Dopo che nei giorni scorsi Ornaghi aveva annunciato un contributo straordinario a favore della Scala (il cui buco di bilancio supera i quattro milioni), si registrano le reazioni di quanti si considerano penalizzati. Il sovrintendente dell'Accademia Santa Cecilia di Roma, Bruno Cagli, ha sostenuto che se fosse davvero così, si tratterebbe di una «vera e propria discriminazione che giustificherebbe il sospetto di una gestione non equa dei contributi pubblici». Ma c'è rivolta anche in Veneto, dove il vicepresidente della giunta regionale, Marino Zorzato, ha preso le difesa della Fenice veneziana e dell'Arena veronese, augurandosi che «la notizia sia priva fondamento perché, nel caso dovessimo scoprire che i soldi dei contribuenti servono per azzerare una gestione con tutta evidenza sprecona, ci sarebbe da porre qualche domanda seria a chi guida il Paese in un momento in cui si dovrebbe pensare solo all'ordinaria amministrazione». E ora c'è chi domanda che i soldi destinati alla Scala siano ripartiti tra le varie fondazioni liriche.
Qualche considerazione generale va fatta. Iniziando con il sottolineare come la musica dovrebbe imparare a camminare sulle proprie gambe, uscendo dalle logiche asfittiche di finanziamenti statali in vario modo discriminatori e politicamente orientati. È per giunta davvero infelice la scelta di andare in soccorso delle cattive gestioni: se proprio si deve favorire qualcuno, è sempre bene che sia chi ha i conti in ordine.
Soprattutto sarebbe anche una buona cosa che ogni eventuale presenza pubblica (perché certamente non è facile affrancare in breve tempo il teatro o il cinema dalla lunga mano del potere e dalla droga dei soldi dei contribuenti) sia localmente finanziata. Se i milanesi vogliono la Scala, è meglio che a pagare sia un Comune che vive di imposte localmente riscosse. Solo questa vicinanza tra chi paga e chi riceve può generare una gestione più accorta.
Ha dunque ragione chi contesta gli aiuti a favore del teatro meneghino. E però è pazzesco che una Lombardia che ogni anno è penalizzata di ben 60 miliardi di euro (perché a tanto ammonta la differenza tra quello che i lombardi versano allo Stato e il costo dei servizi che ricevono) debba pietire quei soldi da un ministero romano. Una vera riforma del settore, insomma, passa dalla cancellazione del Fus (Fondo unico per lo spettacolo) e del ministero stesso.

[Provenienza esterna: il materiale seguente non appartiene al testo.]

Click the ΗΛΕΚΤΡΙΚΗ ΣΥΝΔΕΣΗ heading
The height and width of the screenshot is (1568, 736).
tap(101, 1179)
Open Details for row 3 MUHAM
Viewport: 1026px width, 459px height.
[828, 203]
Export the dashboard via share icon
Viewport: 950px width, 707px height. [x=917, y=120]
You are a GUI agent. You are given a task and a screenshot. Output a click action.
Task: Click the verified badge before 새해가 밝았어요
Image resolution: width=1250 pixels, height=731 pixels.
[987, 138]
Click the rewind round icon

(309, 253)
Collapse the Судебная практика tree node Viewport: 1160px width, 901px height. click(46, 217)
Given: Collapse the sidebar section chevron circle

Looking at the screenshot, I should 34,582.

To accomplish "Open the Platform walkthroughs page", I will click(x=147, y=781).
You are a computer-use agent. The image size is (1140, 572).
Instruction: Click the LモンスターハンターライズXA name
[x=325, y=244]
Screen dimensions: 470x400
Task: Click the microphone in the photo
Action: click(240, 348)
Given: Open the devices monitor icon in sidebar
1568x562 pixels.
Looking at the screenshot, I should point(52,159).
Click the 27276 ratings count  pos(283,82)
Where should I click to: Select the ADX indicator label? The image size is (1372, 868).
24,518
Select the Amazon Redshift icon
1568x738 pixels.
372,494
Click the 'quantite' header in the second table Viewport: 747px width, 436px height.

Va anche aggiunto che vi sono analogie tra lo sfascio del sistema bancario, alle prese con fondazioni di nomina politica che hanno generato gestioni assai discutibili, e i problemi (per fortuna su scala ben più ridotta) di quel teatro lirico analogamente dominato da relazioni di ordine politico. L'Italia civile e dinamica dei secoli scorsi, strutturata attorno a piccole realtà cittadine in concorrenza tra loro, ha regalato al mondo le banche e l'opera lirica: ha inventato la cambiale e dato i Natali a Monteverdi.